→ **To-do list**
1) Translate the sentence "The law gives all the notice that can be demanded." from the court opinion on the inheritance tax act into French.
2) Revise the court opinion on the inheritance tax act, beginning at the words "Our statutes permit" and stopping after "can be demanded.", with "administrator" replaced by "executor" throughout that portion.
3) Continue the court opinion on the inheritance tax act from where it stops.

In addition to the Texas cases herein cited, Judge Hurt cites Breen v. Railway, 44 Tex. 306: Austin v. Railroad, 45 Tex. 267; Webb v. Maxan, 11 Tex. 678; and Tadlock v. Eccles, 20 Tex. 792, 73 Am.Dec. 213.

Under the authorities cited, as well as many others, we hold that the act of May 16, 1907, is not unconstitutional. That portion in regard to the appointment of an administrator to collect the taxes is in perfect harmony with the subject expressed in the title, and is not obnoxious to the constitutional provisions requiring the subject to be expressed in the title. There is but one subject treated in the act, and that is the collection of inheritance taxes.

Our statutes permit the appointment of a temporary administrator of estates, without notice to any one, and that power has never been questioned, and we fail to see that it would be unconstitutional to appoint an administrator of an estate as provided in the act under consideration, without notice, especially where the law definitely and clearly puts every one interested in an estate upon notice that, if they take no action in a certain time, an administrator must be appointed. Certainly it cannot be reasonably contended that nonresidents are favored above the citizens of the state, and must have notice of the appointment of an administrator. The law gives all the notice that can be demanded.

No property under the provisions of the act can be sold for taxes until notice is given to the interested parties by the appraisers, when the parties notified can appear and contest if they see proper. What would be proper or sufficient notice is a matter of construction. The statute says notice must be given, and the sufficiency of the notice would be a question to be addressed to a court. In regard to a similar law to this, it has been held:

"The Legislature not having prescribed the kind of notice, it may be personal or by mail." Atty. General v. Roche, 219 Mass. 601, 107 N.E. 667.

→ **Dataset extract**
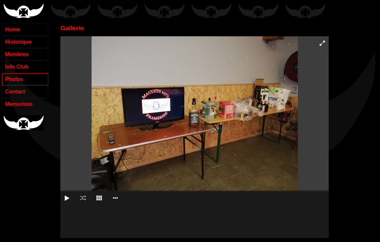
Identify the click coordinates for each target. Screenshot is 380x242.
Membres (17, 54)
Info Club (16, 67)
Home (12, 29)
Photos (14, 79)
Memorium (18, 104)
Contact (15, 91)
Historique (18, 42)
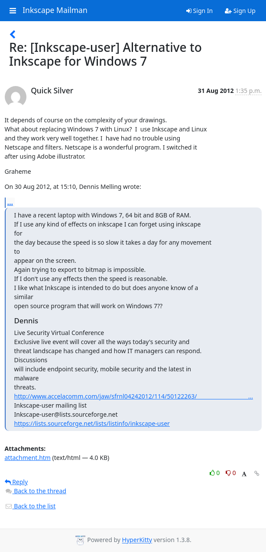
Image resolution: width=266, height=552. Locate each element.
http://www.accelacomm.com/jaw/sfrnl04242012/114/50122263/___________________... (133, 396)
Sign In (199, 10)
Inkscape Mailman (55, 10)
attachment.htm (28, 457)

→ **The replies**
1) La loi donne toute la notification qui peut être exigée.

2)
Our statutes permit the appointment of a temporary executor of estates, without notice to any one, and that power has never been questioned, and we fail to see that it would be unconstitutional to appoint an executor of an estate as provided in the act under consideration, without notice, especially where the law definitely and clearly puts every one interested in an estate upon notice that, if they take no action in a certain time, an executor must be appointed. Certainly it cannot be reasonably contended that nonresidents are favored above the citizens of the state, and must have notice of the appointment of an executor. The law gives all the notice that can be demanded.

3)
The Legislature had the right to provide for the appointment of appraisers, and no constitutional right of the appellants was infringed thereby. The appointment of an administrator is a part of the procedure in the county court prescribed for the collection of taxes, and it is not obnoxious to the due process clause of the federal Constitution. Due process of law has been exercised when the law of the state on the subject has been followed. White v. White (Sup.) 196 S.W. 508.

The law in question is not a special, but a general, law, applying equally and uniformly to every class of persons affected by its terms. It is a general law because it bears on every part of the state and on every person coming within its terms. A special law is one operating upon one or a portion of a class instead of upon all of a class. The law under consideration operates alike upon all brothers or sisters of the deceased, or a lineal descendant of such brother or sister, alike on all uncles or aunts or their lineal descendants, and alike upon any other persons, natural or artificial, that may inherit the property.

The statute empowers the county court to appoint the administrator and gives authority to the county judge, upon the filing of the report of the appraisers, to calculate the amount of the taxes. The law fixes the rate of taxation, and it is only a matter of calculation for the county judge to ascertain the taxes.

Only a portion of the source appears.